I noted that Hver Anden Uge was sweet and tinged with the taste of onions, along with a citrusy, earthy mix, too.  I have noticed many new IPAs with oniony flavors, which brings a better taste to an IPA than you think it would.  It must tamp down the flavor smothering bitterness of hops and allow other flavors to appear.   Hver Anden Uge, which sounds like a drunk saying "have another one," is a hazy beer.  Like Bushel of Haze, Hver Anden Uge is brewed in San Diego.  I need to visit Mikkeller's brewery and tasting room soon.  It is cranking out some good beers, and maybe there is some age diversity, too. 

Wednesday, March 22, 2017

So Sad

This is rare non-beer post.  I just read the New York Times' obituary of former major league manager Dallas Green, who managed the 1980 Philadelphia Phillies to a World Series title.  These two paragraphs are heartbreaking:
In his later years, Green struggled to recover after the shooting death of his 9-year-old granddaughter, Christina-Taylor Green, who was one of six people killed in the failed assassination attempt on Representative Gabrielle Giffords in Tucson in 2011.

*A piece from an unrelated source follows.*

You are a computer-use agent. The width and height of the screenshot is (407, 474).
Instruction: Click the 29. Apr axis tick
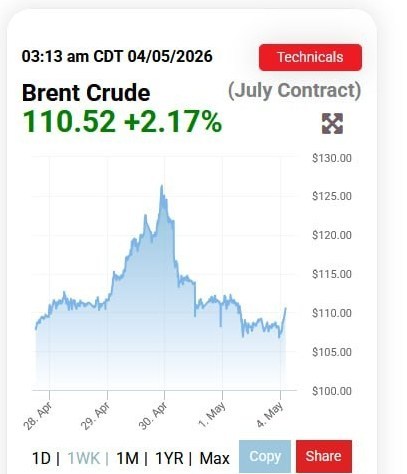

Two years later, on the release of his autobiography, “The Mouth That Roared,” he conceded that he was still dealing with the death. “They say time heals,” he said. “Time, I don’t think, will ever heal that part of my life.”
It reminded my of a passage in William Maxwell's haunting autobiographical novel So Long, See You Tomorrow, where years after his mother's death when he was ten, he realized he had not gotten over it. 
I meant to say to the fatherly man who was not my father, the elderly Viennese, another exile, with thick glasses and a Germanic accent, I meant to say I couldn't bear it, but what came out of my mouth was "I can't bear it."  This statement was followed by a flood of tears such as I hadn't ever known before, not even in my childhood.  I got up from the leather couch and, I somehow knew, with his permission left his office and the building and walked down Sixth Avenue to my office.  New York City is a place where one can weep on the sidewalk in perfect privacy.
Other children could have borne it, have borne it.  My older brother did, somehow.  I couldn't.
Godspeed Dallas Green.

South Bay (San Diego) Beer Revolt

The Voice of San Diego published an article last week on craft beer in the South Bay area of San Diego, which includes Chula Vista, National City, and Imperial Beach.  The point of the article is that major craft breweries have avoided the South Bay due to the assumption that residents only have "taste buds for macro brews, like Bud Light, Corona and Dos Equis."  Anyone who visits a local San Diego brewery knows that the craft beer drinker stereotype of twentysomething bearded white guys is wrong. 

If nothing else, this blog has advocated that quality beer prevails.  This is happening now in the South Bay.  Local residents have taken up the craft beer challenge and are opening restaurants, bars, and breweries.  It sounds like 3rd Avenue in Chula Vista is the epicenter of the #SouthBayUprising.  Note the picture in the article of the guy drinking a beer at La Bella Pizza Garden, the mug is huge.  It alone is reason enough to explore Chula Vista's beer scene.

Tuesday, March 7, 2017

Heady Topper Article

My last post was on hazy IPAs.  I saw this article from Longreads the day after I wrote the post.  It is an excellent article on Heady Topper, the beer from Vermont's Alchemist Brewery credited with starting the cloudy beer trend.  The article details how Alchemist had its brewery wiped out by Tropical Storm Irene in 2011 and how the brewery's recovery from disaster and focus on brewing helped Heady Topper rise to cult status.  Ultimately, it is an uplifting story about a beer that sounds fantastic and the people who make it.